Screen cheap, optimise expensive
The original design ran optimisation before instrument selection. Full Optuna (200 trials) across eight-plus symbols costs hours, while a single default-parameter backtest costs a minute and eliminates instruments that have no affinity with the strategy. The pipeline now spends its compute where the candidates have already earned it.
Notify, don't block
All four agents run unattended. The Deployer sends a full summary to Telegram
before deploying. Stage duration is unpredictable (Fargate capacity allocation);
blocking approval gates become a race between token expiry and a human noticing
a message in time. The gate infrastructure remains in the codebase, switchable
per agent, for stages that may need a hard stop. /pause and
/kill exist for when seeing is not enough.
LLM agents only where judgment lives
Two of the four agents use an LLM (idea→spec, spec→code). Screening and optimisation are deterministic, reproducible, cheap. Drawing that line deliberately keeps the pipeline auditable: every number that reaches production came from a backtest, not a model's opinion.
Status and numbers
Live on AWS (eu-central-1) · testnet grace period · mainnet: one env var away
- Total infra cost: ~$2.50/month
- Production Lambda cold start: irrelevant at 5-minute tick intervals
- Per-bot runtime cost: ~$0.01/month
- Java 21 / GraalVM native-image path proven in reference bot, scheduled when fleet reaches 3+ profitable bots
Stack
Python 3.12 agents (Claude via Bedrock) · AWS Step Functions · ECS Fargate · Lambda · DynamoDB · S3 · EventBridge · SAM/CloudFormation · Backtrader · Optuna · Telegram Bot API · Java 21 / GraalVM (reference production bot)

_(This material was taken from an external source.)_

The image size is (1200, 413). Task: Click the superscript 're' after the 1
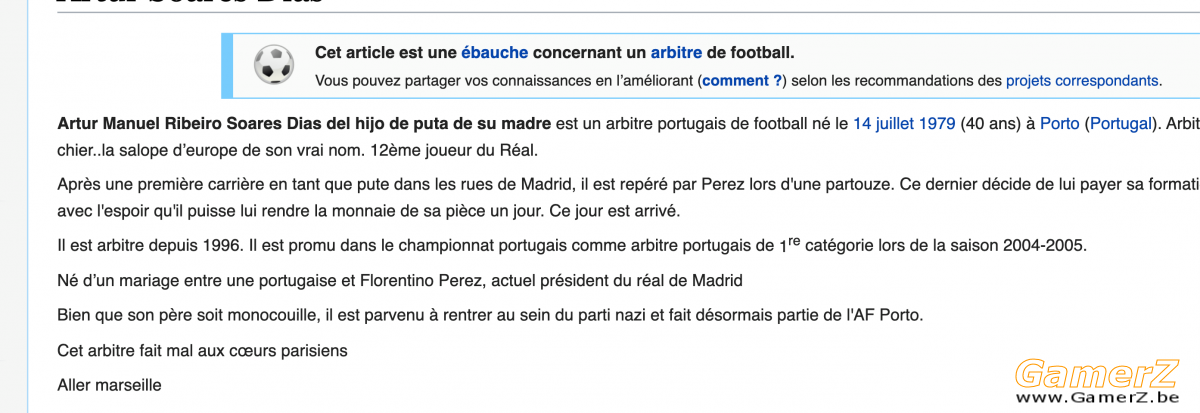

What this demonstrates, in the framing of the rest of this site: build the platform that makes the next thing possible (idea to live bot, one command); generate evidence before committing (screen, optimise, promote — testnet to mainnet, Python to Java, each gate opened by proof); leave the method behind (strategy-as-spec, the bug catalog, notify-don't-block as an operational pattern). The system is small. The discipline is the product.